▶ Selected passage:

===============

Round two saw the debut of the Chennai Formula Racing Circuit. After significant delays due to circuit modifications mandated by the FIA, Jílková qualified on pole position for the first race. Goa Aces JA Racing’s Raoul Hyman took the lead, before the race was interrupted by a dog entering the track. Hyman held his lead at the restart to win the race, while Yoong took third. Parente took pole position for the second race and led every lap despite continuous pressure from Goa Aces JA Racing’s Sohil Shah. Parente took the win by 0.9 seconds as Alva claimed third. That result saw the Rarh Bengal Tigers, who had finished on the podium at every race up to that point, cement their championship lead.

===============

▶ Data excerpts:
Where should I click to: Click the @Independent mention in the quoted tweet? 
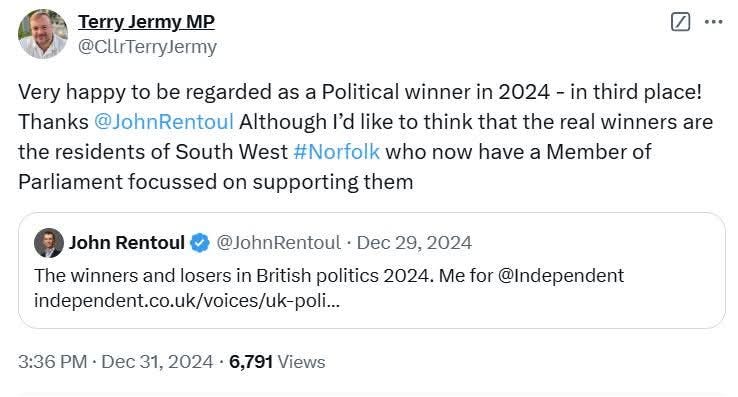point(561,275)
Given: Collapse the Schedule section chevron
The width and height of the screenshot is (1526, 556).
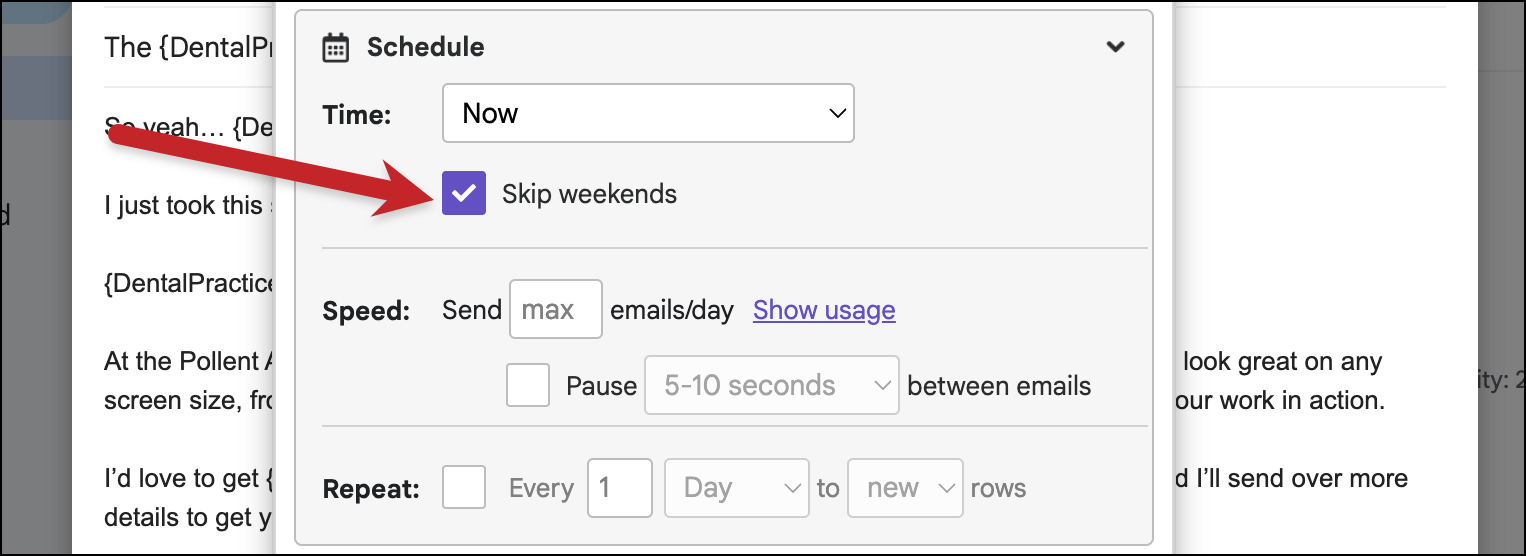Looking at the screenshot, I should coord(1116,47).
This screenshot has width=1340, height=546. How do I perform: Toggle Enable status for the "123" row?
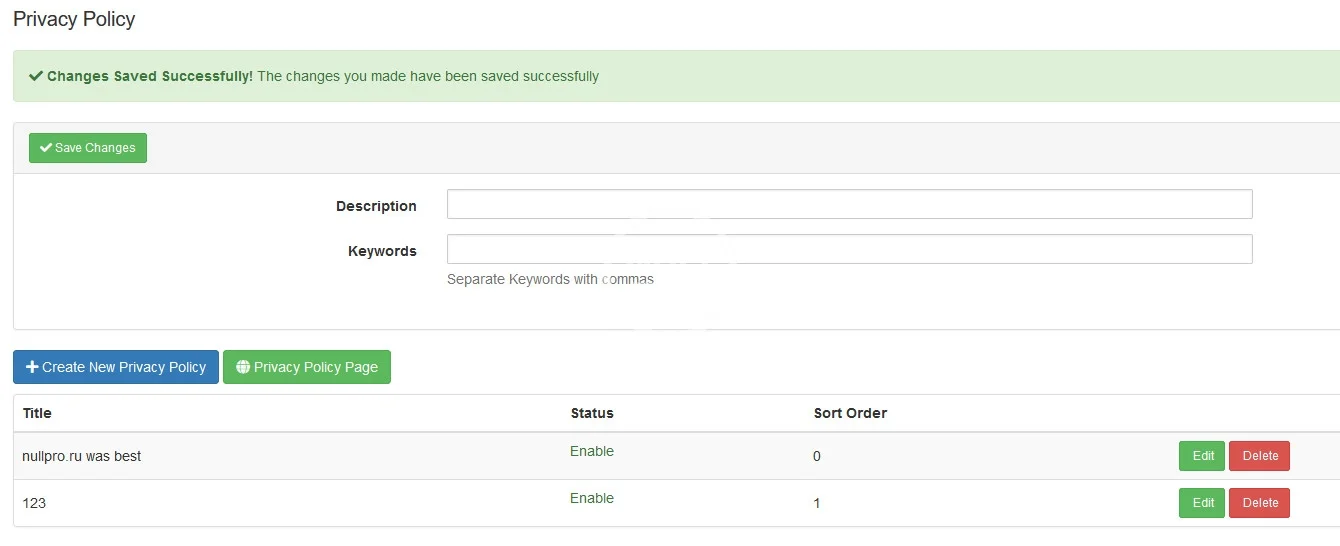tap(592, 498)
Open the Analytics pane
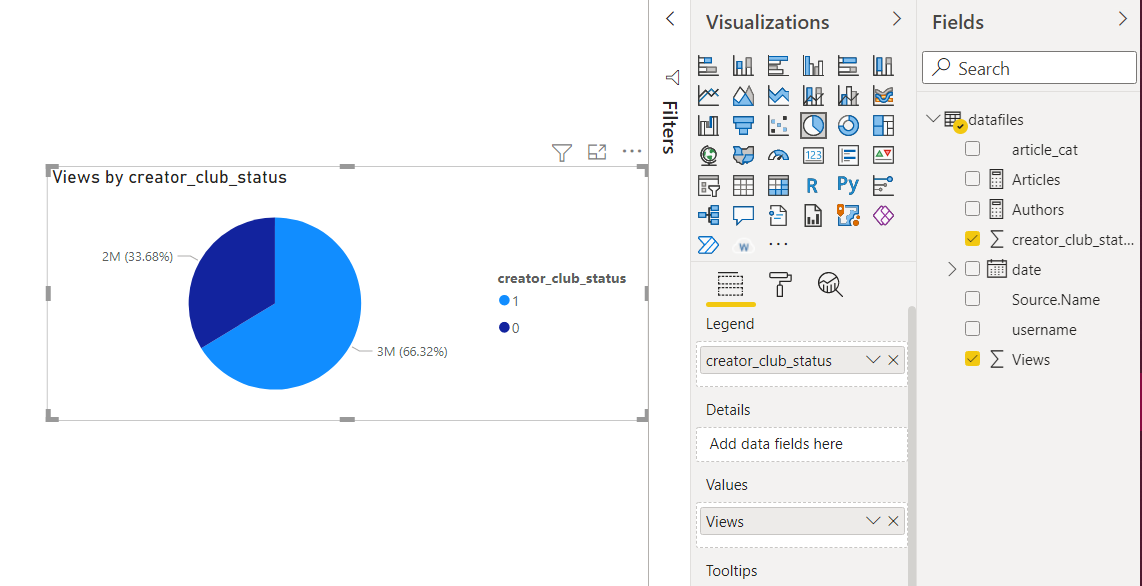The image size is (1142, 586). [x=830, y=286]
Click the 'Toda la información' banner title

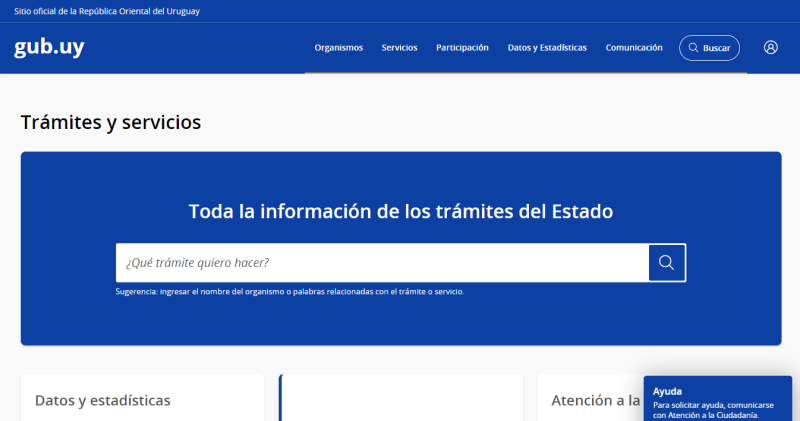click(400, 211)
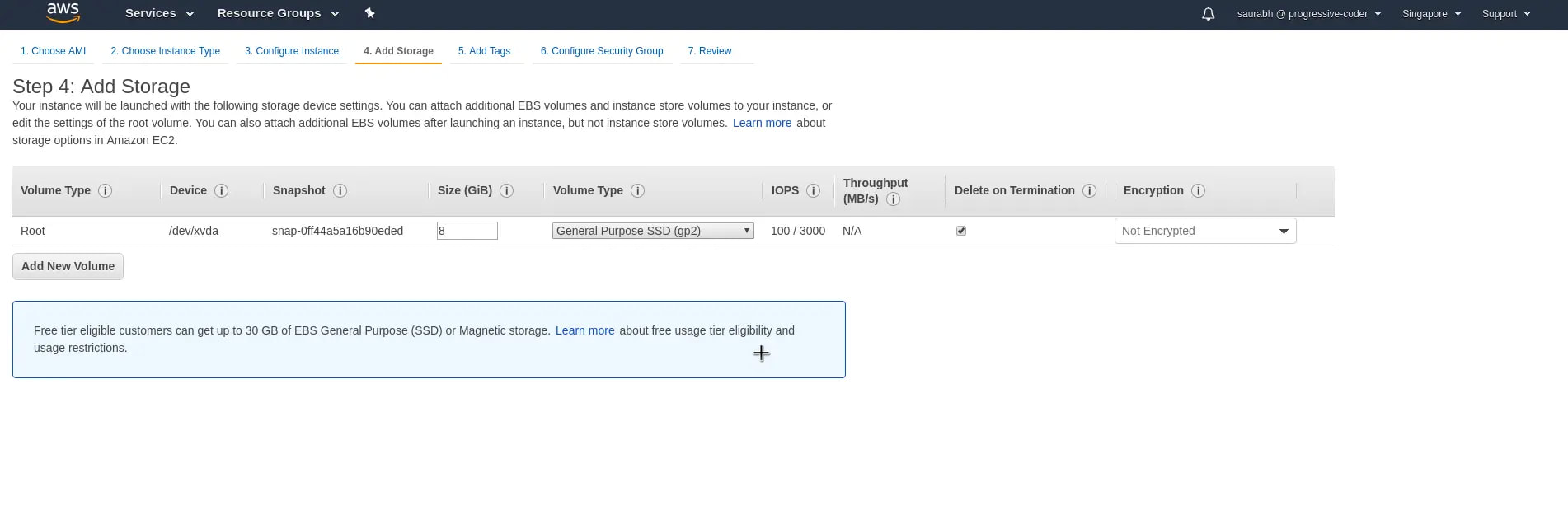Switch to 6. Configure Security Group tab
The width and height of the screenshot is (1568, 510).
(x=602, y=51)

===============

▶ Written exercise A:
In the passage about round two, what interrupted the first race?
▶ Written exercise B:
Copy the passage about round two word for word, between "Round two saw" and "their championship lead.", inclusive.

▶ Complete response A:
A dog entering the track.

▶ Complete response B:
Round two saw the debut of the Chennai Formula Racing Circuit. After significant delays due to circuit modifications mandated by the FIA, Jílková qualified on pole position for the first race. Goa Aces JA Racing’s Raoul Hyman took the lead, before the race was interrupted by a dog entering the track. Hyman held his lead at the restart to win the race, while Yoong took third. Parente took pole position for the second race and led every lap despite continuous pressure from Goa Aces JA Racing’s Sohil Shah. Parente took the win by 0.9 seconds as Alva claimed third. That result saw the Rarh Bengal Tigers, who had finished on the podium at every race up to that point, cement their championship lead.